The most common complaint we hear is that there is not enough time to be innovative. So, how can you make time for innovation? How can you find time to learn about cool stuff, explore new ideas and create solutions? We’ll cover the three things that you can do today: design more productive meetings, use a proven innovation process, and narrow your focus. We’ll also share what happened at Google when employees spent 20% of their time on creating new products and how one company used these techniques to yield seven patents from one meeting.
#1 – Design More Productive Meetings
According to a recent HBR article, executives spend an average of 23 hours per week in meetings. When they surveyed managers:
- 71% said meetings are unproductive and inefficient
- 65% said meetings keep them from completing their own work
- 64% said meetings come at the expense of deep thinking
- 62% said meetings miss opportunities to bring the team closer together
So, people are spending more than half their week in unproductive meetings. There must be a better way.
If you use the right agenda, your meetings will be more productive. The best agendas include: a 1) purpose, 2) process, 3) meeting goal / product outcome, 4) time limit, and 5) defined roles. For more, read our article on How to Design Successful Meetings.
Here’s an example about a meeting to problem solve issues in production.
|Define the purpose upfront so everyone is clear on the challenge
|How might we get unit #3 to produce the product up to specification?
|Identify the process and tools that will help you address each issue more systematically and quickly
|Use brainstorming and perspectives to generate ideas, then highlighting to identify the best ideas.
|Goal / Product
|Declare the end result or goal for the meeting
|Generate 10 testable prototype ideas for improving the productivity of unit #3.
|Decide how long you’ll work on the issue
|Facilitator (manages the process and time)
Output Manager (documents what has been decided)
Owner (submitted the issue)
Resource Group (people who are participating to help solve the challenge)
So, for your next meeting, use the right agenda. You’ll find that you’ll generate better results in less time.
Finally, if you are solving a complex collection of challenges, consider working with a trained facilitator. Recently, we facilitated an offsite meeting for an international electronics company. We divided the team into small groups made up of engineers, salespeople and patent attorneys. For each group, we trained a person to help us facilitate the meeting. We chose these people because they had taken our creative thinking training course. At the end of this 3-day meeting, they had created seven patentable products. 3 days, 7 patents. Does that sound efficient to you? It was certainly faster than the typical output speed for our client.
#2 – Improve People’s Creativity Skills
With the right training, anyone can improve their creativity skills. As they improve their skills, they will need less time to create better solutions. There are four key skills:
- Clarify the right challenge (do your research and choose the right problem to solve)

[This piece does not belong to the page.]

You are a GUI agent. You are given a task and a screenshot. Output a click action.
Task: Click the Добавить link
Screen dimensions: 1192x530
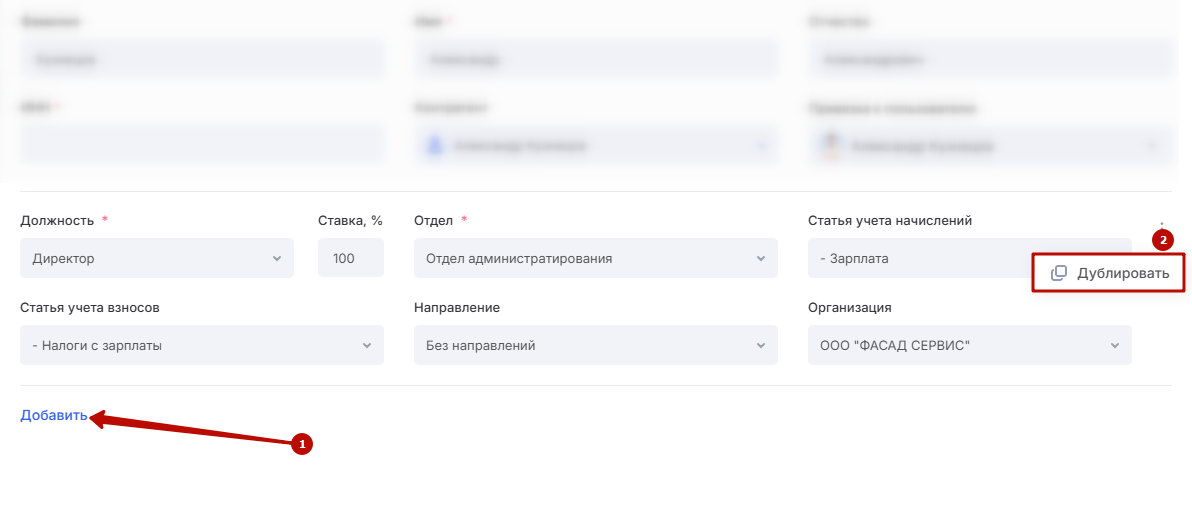[54, 416]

- Generate lots of ideas then choose the best ones (important to separate these activities)
- Improve the best options (strengthen and prototype the best solutions)

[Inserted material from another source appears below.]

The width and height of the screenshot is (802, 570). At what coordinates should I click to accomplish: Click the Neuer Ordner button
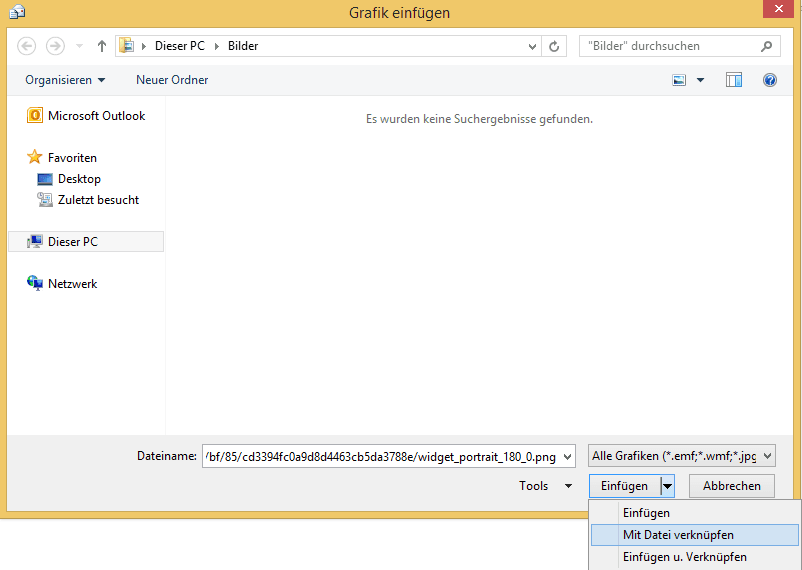pos(172,80)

- Create a plan for implementation and monitor progress
There are many structured creative processes that teach part or all of these skills – Lean Six Sigma, Design Thinking, TRIZ, and Creative Problem Solving. We find the most robust process is the Universal Creative Process, since it outlines how to use any of these creative methods and uses advanced tools to move quickly. Also, this process helps the team collaborate better, including designing new opportunities as well as anticipating and overcoming existing challenges.
Pro Tip: Make sure that in your training sessions, you and your colleagues work on current challenges that your organization is facing. That is, don’t work on hypothetical situations. If you choose real-work challenges, when you return to the office, you can immediately begin implementing the solutions.
#3 – Narrow Your Focus
If we want to find time to explore new ideas, we need to focus. But, with all of today’s distractions, this can be hard. Make three lists:
- What should I stop doing?
- What should I keep doing?
- What should I start doing?
If you are having trouble prioritizing, use our tool, Why? What’s Stopping You? For the things you are currently doing, ask yourself “why” and see if there is still a valid reason to keep doing them. For the things that you want to start, but haven’t, ask yourself “What’s stopping me?” and see if the hurdle is something you are ready to overcome.
Case Study – Google
A good example of this is Google. In 2004, Google Founders, Larry Page and Sergey Brin, decided that employees could use up to 20% of their time on side projects. They refocused the work to make sure that employees became personally responsible for new innovations. Not all of the projects were successful. And not everyone took advantage of the freedom within the new policy. But some did, and a few developed widely successful projects, such as AdSense, Gmail, and Google Maps.
Make the Time for Innovation
So, use our tips to make more time to be innovative. We all have a DNA-driven desire to create and add value. Unleash your creative self. If you and your colleagues make more time for innovation, you’ll be delighted with what appears.